This update is now available in the Steam Client, though Valve specifies that this “first version” is targeted at “Windows users and on the most common GPU hardware.”
The company states that the new performance monitor presently provides up to four distinct levels of detail: a single FPS value, FPS details, CPU and GPU utilization, and “FPS, CPU, GPU & RAM Full Details.” The more data you opt to display, the more space the performance monitor will occupy on your screen.
Steam previously offered a simple FPS counter, but separating out generated frames from the frames fully rendered by your graphics cores can help you better understand key differences between what you see and how a game feels. “Frame generation can’t help with things like input latency that matter to competitive gamers, but it can make things look visually smoother on today’s high refresh rate monitors,” Valve says in a detailed support document about the performance monitor.

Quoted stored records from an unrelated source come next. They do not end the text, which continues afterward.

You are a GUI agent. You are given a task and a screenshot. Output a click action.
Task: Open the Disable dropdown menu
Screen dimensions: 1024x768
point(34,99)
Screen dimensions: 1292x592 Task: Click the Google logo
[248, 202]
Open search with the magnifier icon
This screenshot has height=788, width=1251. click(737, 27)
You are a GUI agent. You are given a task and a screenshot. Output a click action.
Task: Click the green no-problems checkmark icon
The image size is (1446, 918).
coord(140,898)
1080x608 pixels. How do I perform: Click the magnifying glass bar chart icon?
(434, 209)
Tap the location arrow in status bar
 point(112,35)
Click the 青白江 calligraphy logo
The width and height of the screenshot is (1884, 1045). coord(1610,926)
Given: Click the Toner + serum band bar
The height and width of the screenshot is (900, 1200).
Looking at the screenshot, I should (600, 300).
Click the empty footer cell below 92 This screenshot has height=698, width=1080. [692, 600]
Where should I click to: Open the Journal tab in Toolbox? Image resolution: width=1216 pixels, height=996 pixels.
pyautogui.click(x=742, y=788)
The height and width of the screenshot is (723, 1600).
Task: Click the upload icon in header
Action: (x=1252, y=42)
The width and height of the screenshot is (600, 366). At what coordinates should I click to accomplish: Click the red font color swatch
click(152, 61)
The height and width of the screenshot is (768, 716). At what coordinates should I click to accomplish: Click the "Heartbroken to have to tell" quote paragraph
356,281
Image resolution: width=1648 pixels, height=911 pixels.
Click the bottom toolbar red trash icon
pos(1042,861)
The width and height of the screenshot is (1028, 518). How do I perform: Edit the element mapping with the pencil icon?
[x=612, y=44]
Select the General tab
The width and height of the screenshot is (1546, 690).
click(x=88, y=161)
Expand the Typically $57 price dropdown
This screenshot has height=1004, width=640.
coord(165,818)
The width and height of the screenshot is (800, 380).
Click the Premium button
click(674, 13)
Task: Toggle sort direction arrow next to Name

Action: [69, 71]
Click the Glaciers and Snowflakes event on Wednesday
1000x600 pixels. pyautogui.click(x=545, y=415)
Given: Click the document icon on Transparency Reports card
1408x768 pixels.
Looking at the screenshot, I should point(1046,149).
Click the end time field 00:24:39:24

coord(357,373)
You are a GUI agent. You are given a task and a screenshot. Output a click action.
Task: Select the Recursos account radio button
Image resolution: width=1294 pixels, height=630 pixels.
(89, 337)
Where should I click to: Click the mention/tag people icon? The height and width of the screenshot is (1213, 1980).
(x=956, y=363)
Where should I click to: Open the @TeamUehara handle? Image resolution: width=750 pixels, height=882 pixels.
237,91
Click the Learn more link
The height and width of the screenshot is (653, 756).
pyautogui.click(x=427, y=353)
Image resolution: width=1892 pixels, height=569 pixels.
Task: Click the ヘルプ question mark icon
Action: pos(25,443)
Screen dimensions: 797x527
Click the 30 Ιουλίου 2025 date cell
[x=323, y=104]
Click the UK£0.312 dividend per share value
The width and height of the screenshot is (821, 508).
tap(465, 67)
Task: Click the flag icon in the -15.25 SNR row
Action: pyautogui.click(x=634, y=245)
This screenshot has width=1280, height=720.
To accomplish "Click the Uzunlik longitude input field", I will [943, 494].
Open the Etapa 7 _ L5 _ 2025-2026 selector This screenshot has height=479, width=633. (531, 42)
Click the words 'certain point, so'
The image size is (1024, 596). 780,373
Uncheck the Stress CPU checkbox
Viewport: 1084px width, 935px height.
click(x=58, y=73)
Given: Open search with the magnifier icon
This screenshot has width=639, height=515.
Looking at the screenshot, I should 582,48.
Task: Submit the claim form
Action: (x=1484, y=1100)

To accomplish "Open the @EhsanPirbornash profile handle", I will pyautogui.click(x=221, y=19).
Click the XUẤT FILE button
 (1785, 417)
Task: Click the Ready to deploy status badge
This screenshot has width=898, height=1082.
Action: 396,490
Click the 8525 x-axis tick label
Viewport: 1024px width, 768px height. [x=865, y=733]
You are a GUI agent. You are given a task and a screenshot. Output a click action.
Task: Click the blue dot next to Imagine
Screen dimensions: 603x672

In practice, what that should mean is that you can see whether your game feels like it’s running at just 30 fps because it actually is running at 30 fps inside the game engine, even though you’re seeing a visually smoother image due to Nvidia and AMD’s added “fake frames.” (It’s a whole debate in the PC gaming community, and it appears Valve isn’t taking sides here.)
Valve has already given handheld gamers a taste of these quick insights by building tools like MangoHud into the Steam Deck and SteamOS, which similarly let you monitor your CPU, graphics, RAM, and carefully ration out your battery life. But having a way to do so built into desktop Steam will make the insights much more accessible to many more gamers.
In the future, Valve says that it has plans to “add some additional pieces of data to the performance overlay going forward, to detect certain common bad hardware performance scenarios, and to show a larger summary of your game’s performance in the overlay itself when you hit shift-tab.”